Back at the police station, Cooper receives a call from Warden June who tells him that Jarrett has been spotted at a cemetery and museum called Lover's Lane. He and Johnson leave to investigate and find the wrecked car Fletcher was driving, and meet Dr. Fuller from the asylum who is looking for Fletcher. Alerted by a scream inside the museum, Cooper and Johnson interrupt Jarrett before he can murder Fletcher. They are shocked to discover that Jarrett and Dr. Fuller are working together in a scheme to create and sell furniture made from their victims bodies, but both deny harming any cheerleaders. Suddenly, Fletcher rises up and drives a butcher knife into Jarrett's mechanical arm, electrocuting both of them and Dr. Fuller.
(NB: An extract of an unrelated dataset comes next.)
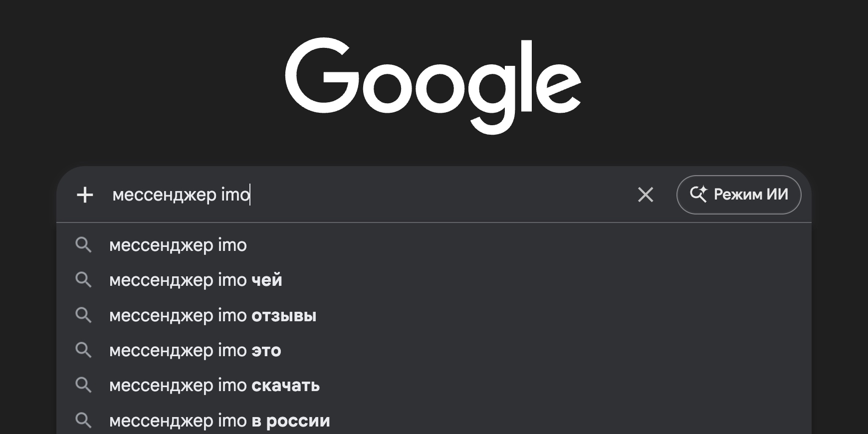Select the suggestion 'мессенджер imo скачать'
Viewport: 868px width, 434px height.
click(215, 385)

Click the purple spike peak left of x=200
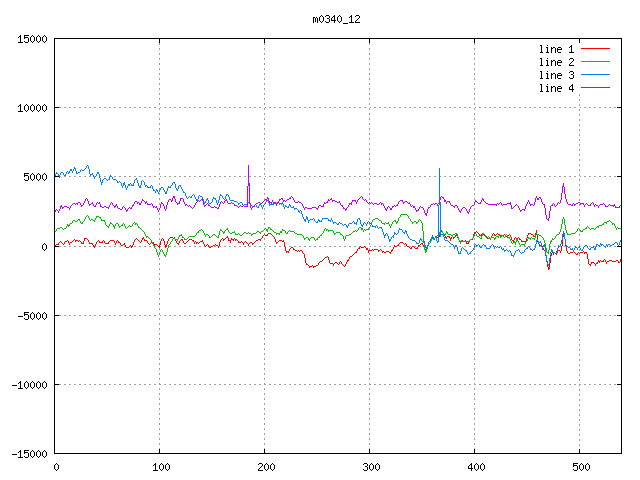(248, 167)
Nevertheless, the slayings continue on campus. Bambi is enjoying a bath of milk and cookies when the killer reappears and drowns her. After a game of strip poker, Randy, Andy, and Sandy are killed in succession, and a panicked Candy discovers all the bodies before being stalked by the killer herself. She flees into the locker room where the killer reveals himself as Blue Grange, who secretly wanted to be a cheerleader instead of a football star and began murdering cheerleaders out of angst. Candy escapes onto the football field and uses her eye beams to run down Grange with a giant statue of himself, killing him. Cooper arrives to sweep Candy onto his horse named Bob and they happily ride off the field together.

==Cast==
- Tom Smothers as Cooper
- Carol Kane as Candy
- Paul Reubens as Johnson
- Eve Arden as the Warden
- Candice Azzara as Bambi (as Candy Azzara)
- Eileen Brennan as Candy's Mom
- Judge Reinhold as Glenn-Dandy
- Kaye Ballard as Glenn's Mom
- Donald O'Connor as Glenn's Dad
- Tab Hunter as Blue Grange
- David L. Lander as Pepe
- Phil Hartman as the Reporter
- Debralee Scott as Sandy
- Marc McClure as Randy
- Teri Landrum as Mandy

==Production==
Alfred Sole had initially been set to direct a horror film for 20th Century Fox titled Ghouls. Its plot revolved around suspended animation. However, following the box office disappointment of Terror Train as well as a New York Times article on "The Death of Horror Films," Fox lost interest in the film and attempts to revive it at other studios were met with disinterest.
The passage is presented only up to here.